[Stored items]
■ ■ ■

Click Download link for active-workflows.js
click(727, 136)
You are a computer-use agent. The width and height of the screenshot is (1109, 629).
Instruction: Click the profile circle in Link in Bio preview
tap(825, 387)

■ ■ ■

## JOB
Please reproduce all of the data above, substituting "avatar icon" for "profile circle" and keeping everything else unchanged.

## COMPLETE ANSWER
Click Download link for active-workflows.js
click(727, 136)
You are a computer-use agent. The width and height of the screenshot is (1109, 629).
Instruction: Click the avatar icon in Link in Bio preview
tap(825, 387)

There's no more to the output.